[<prev] [next>] [<thread-prev] [thread-next>] [day] [month] [year] [list]
Message-ID: <20190220090651.0e00f284@windsurf>
Date: Wed, 20 Feb 2019 09:06:51 +0100
From: Thomas Petazzoni <thomas.petazzoni@...tlin.com>
To: Andrew Lunn <andrew@...n.ch>
Cc: Paul Kocialkowski <paul.kocialkowski@...tlin.com>,
Florian Fainelli <f.fainelli@...il.com>,
Heiner Kallweit <hkallweit1@...il.com>, netdev@...r.kernel.org,
Mylène Josserand <mylene.josserand@...tlin.com>
Subject: Re: Handling an Extra Signal at PHY Reset
On Tue, 19 Feb 2019 14:36:29 +0100
Andrew Lunn <andrew@...n.ch> wrote:
> This seems like an odd design.
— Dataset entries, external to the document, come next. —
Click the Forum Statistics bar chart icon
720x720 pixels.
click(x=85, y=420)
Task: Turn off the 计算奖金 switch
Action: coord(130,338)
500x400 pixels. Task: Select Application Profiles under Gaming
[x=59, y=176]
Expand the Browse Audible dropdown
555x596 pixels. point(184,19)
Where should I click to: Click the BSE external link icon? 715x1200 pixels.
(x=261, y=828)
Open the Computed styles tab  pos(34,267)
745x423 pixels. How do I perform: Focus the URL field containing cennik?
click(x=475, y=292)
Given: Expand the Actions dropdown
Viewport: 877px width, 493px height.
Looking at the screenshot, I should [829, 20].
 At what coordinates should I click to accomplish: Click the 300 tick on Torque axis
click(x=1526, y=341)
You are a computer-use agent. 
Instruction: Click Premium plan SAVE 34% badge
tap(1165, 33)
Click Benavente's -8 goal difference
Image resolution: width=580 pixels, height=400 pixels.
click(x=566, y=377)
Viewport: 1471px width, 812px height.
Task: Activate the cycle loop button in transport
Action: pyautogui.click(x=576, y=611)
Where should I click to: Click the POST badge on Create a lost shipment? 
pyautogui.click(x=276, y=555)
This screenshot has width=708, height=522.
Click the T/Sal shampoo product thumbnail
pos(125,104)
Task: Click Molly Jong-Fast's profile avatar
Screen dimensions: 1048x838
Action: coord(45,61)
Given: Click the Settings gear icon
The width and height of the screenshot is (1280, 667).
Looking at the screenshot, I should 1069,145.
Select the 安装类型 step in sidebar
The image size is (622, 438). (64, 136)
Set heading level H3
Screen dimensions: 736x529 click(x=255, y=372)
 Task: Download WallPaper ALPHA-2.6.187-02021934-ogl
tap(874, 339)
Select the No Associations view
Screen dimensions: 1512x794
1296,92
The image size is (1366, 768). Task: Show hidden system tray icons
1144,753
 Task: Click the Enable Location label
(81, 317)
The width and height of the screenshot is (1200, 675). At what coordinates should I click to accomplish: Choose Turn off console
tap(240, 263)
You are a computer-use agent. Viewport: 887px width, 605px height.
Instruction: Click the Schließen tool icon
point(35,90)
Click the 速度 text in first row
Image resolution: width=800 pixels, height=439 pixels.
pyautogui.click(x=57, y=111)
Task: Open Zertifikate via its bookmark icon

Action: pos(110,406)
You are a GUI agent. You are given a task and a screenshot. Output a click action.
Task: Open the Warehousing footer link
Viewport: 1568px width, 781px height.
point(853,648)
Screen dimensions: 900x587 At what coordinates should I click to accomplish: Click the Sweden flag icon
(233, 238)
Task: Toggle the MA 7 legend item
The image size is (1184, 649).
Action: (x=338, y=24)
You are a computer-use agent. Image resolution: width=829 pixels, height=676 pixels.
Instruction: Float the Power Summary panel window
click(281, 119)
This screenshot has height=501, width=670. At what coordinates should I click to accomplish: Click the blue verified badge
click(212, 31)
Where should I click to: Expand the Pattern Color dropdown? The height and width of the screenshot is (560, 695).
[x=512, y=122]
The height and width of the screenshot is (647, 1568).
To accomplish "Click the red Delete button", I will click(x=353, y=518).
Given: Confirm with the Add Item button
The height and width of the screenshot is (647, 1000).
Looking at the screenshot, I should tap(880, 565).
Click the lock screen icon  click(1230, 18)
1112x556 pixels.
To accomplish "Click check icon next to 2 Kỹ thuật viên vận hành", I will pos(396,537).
I've normally seen weak pull up/down
> resistors, not a switch, so i'm wondering why it is designed like
> this.
The key point here is that this "CONFIG" pin of the PHY is used during
reset to configure the PHY, but then once the reset sequence is
finished, this pin is used for PTP. From the datasheet, section 2.28.1
"PTP Control":
"""
To support the PTP Time Stamping function, the device has four pins
that are global to the entire PHY:
- PTP clock input pin (The CONFIG pin is used for this purpose.)
- PTP Event Request input pin (The LED[1] pin is used for this purpose)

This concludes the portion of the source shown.